Collected data:
_ _ _

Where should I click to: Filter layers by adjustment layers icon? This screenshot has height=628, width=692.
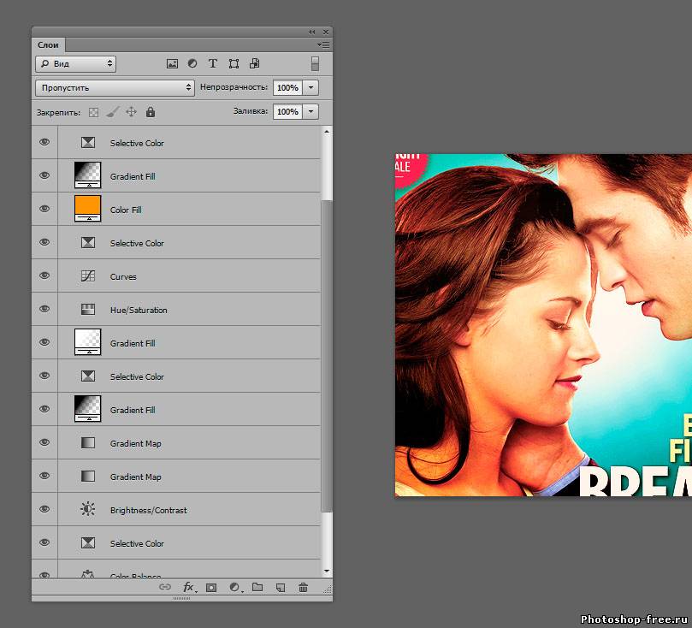192,63
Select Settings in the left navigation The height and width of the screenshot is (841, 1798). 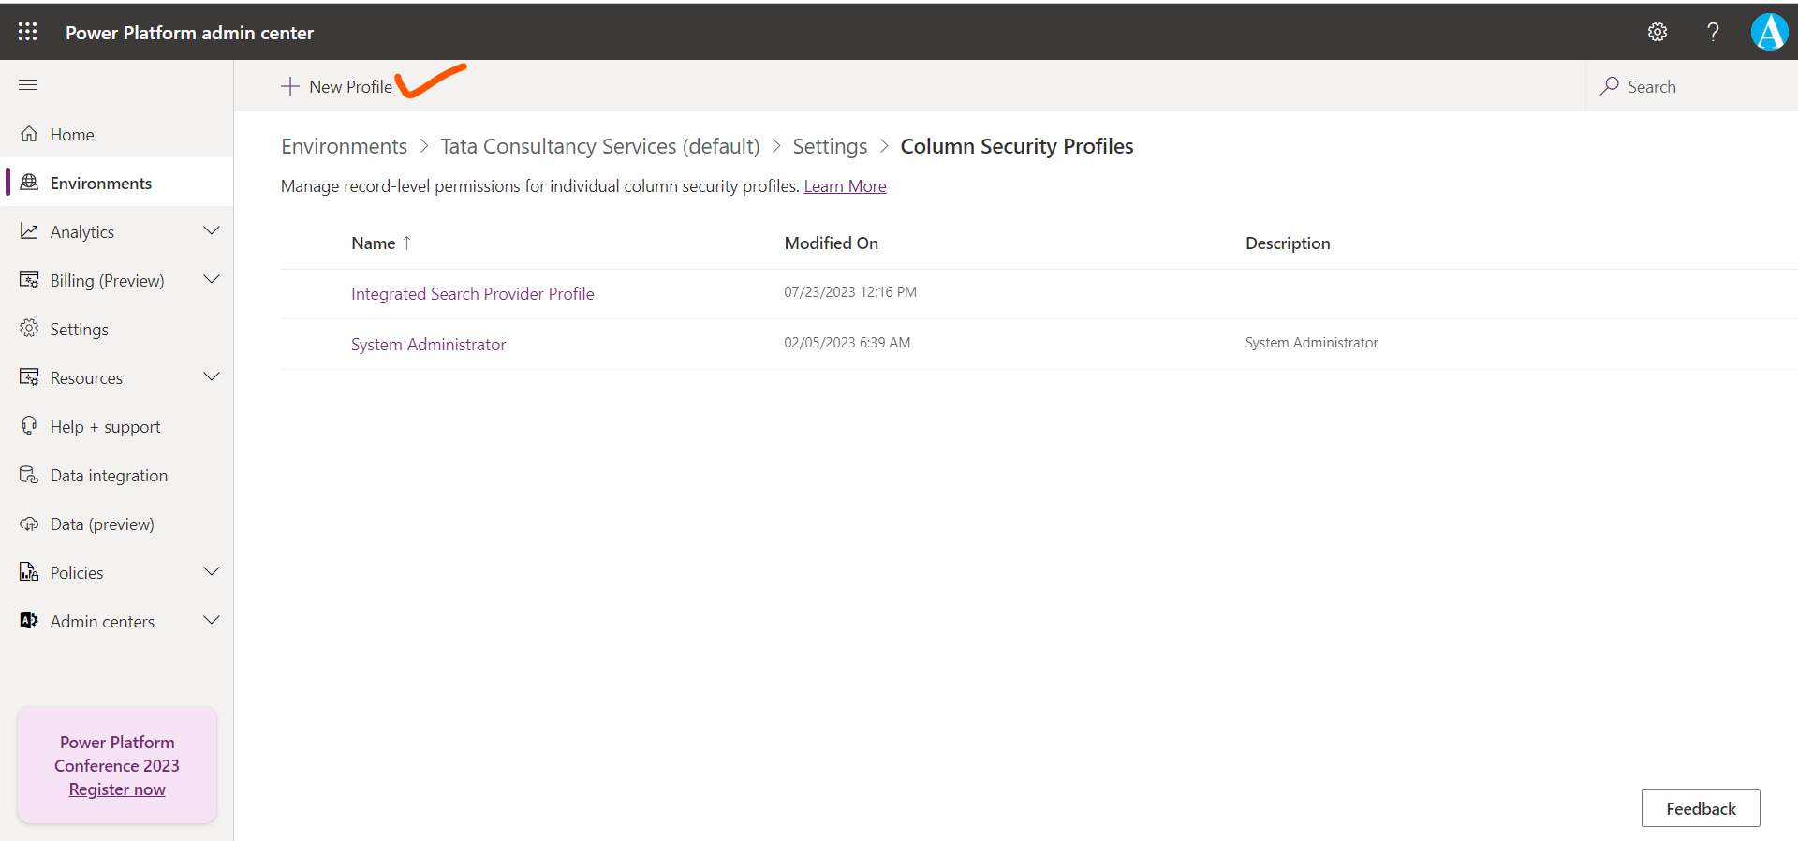coord(79,329)
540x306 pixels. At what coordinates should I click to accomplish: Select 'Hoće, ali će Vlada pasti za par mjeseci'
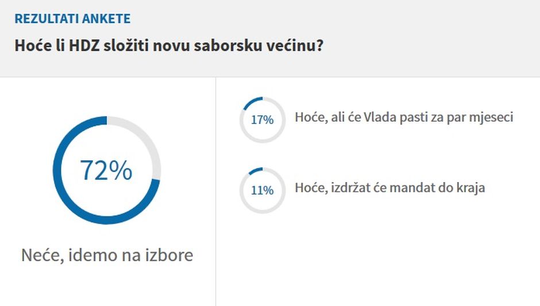point(404,117)
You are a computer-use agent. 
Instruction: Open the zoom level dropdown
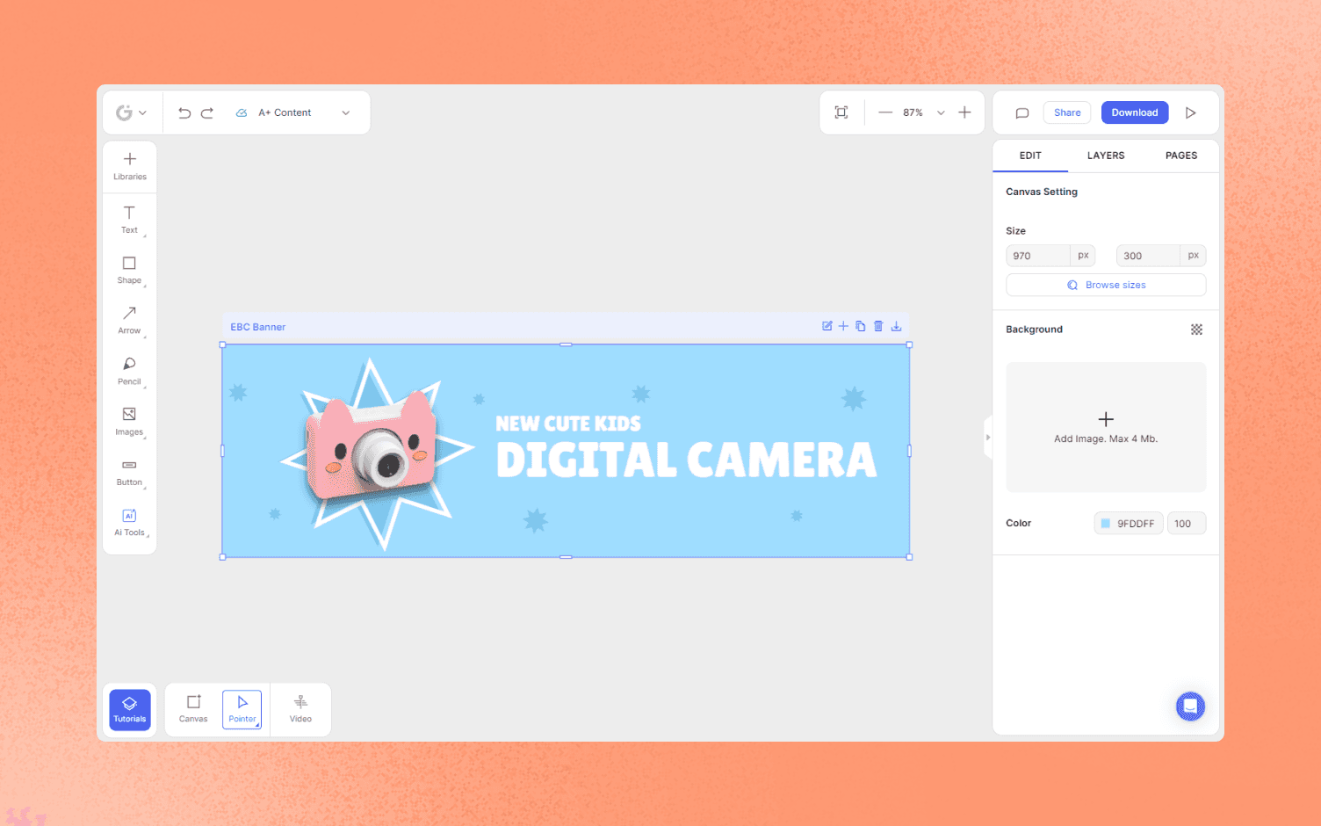click(940, 112)
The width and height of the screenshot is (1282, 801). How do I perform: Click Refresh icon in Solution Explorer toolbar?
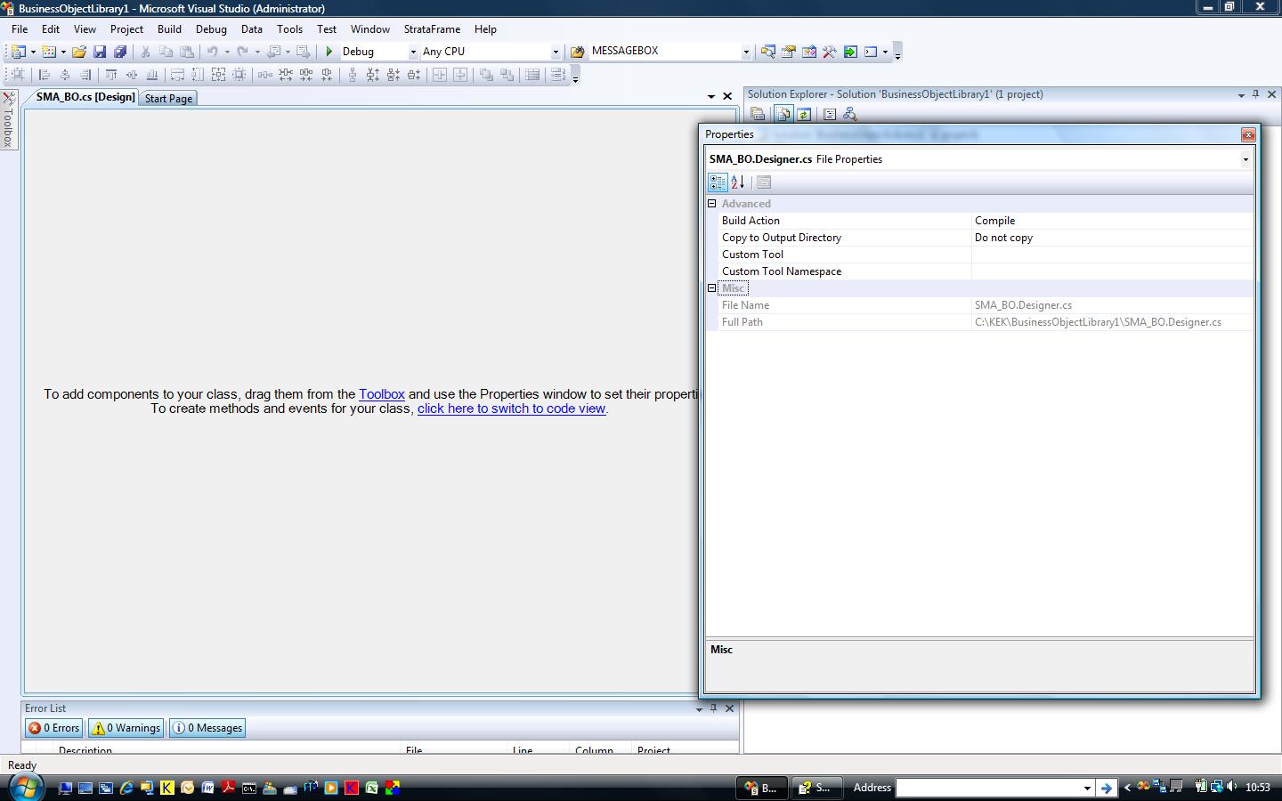(x=804, y=114)
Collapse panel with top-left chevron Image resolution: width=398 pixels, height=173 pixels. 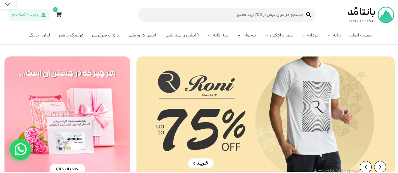tap(8, 4)
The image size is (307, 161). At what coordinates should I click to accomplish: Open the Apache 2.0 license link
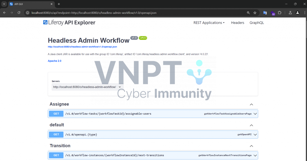coord(55,61)
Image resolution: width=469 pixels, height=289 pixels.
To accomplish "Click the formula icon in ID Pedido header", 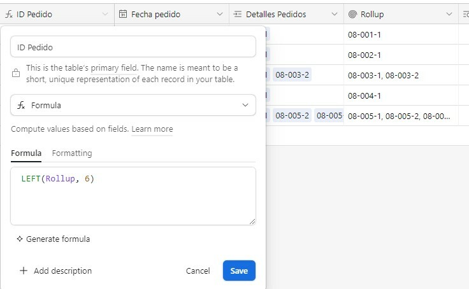I will click(x=9, y=14).
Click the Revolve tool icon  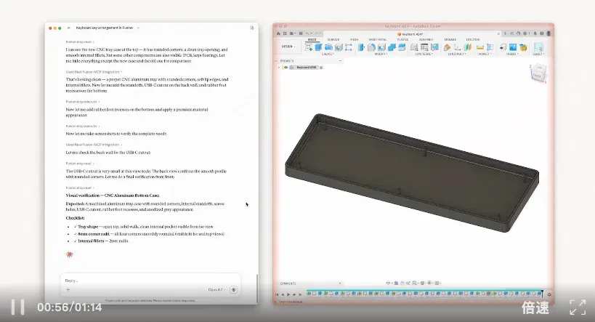click(328, 47)
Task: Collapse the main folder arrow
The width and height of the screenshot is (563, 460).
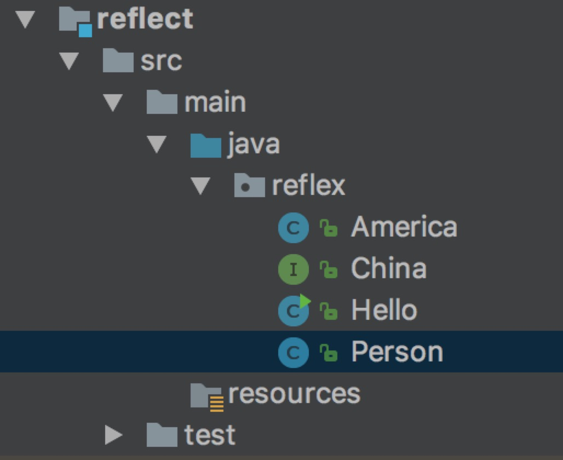Action: (113, 103)
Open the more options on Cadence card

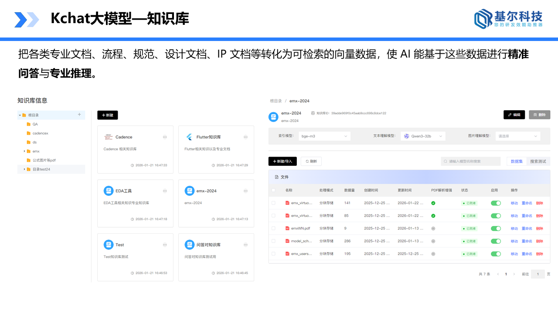pyautogui.click(x=165, y=137)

_ _ _

■ Try it
Your answer must consist only of the lines from the one containing "The width and height of the screenshot is (563, 460)." through the end of the entries, restated word for word, with no pictures.

■ Answer box
The width and height of the screenshot is (563, 460).
Action: (113, 103)
Open the more options on Cadence card

pyautogui.click(x=165, y=137)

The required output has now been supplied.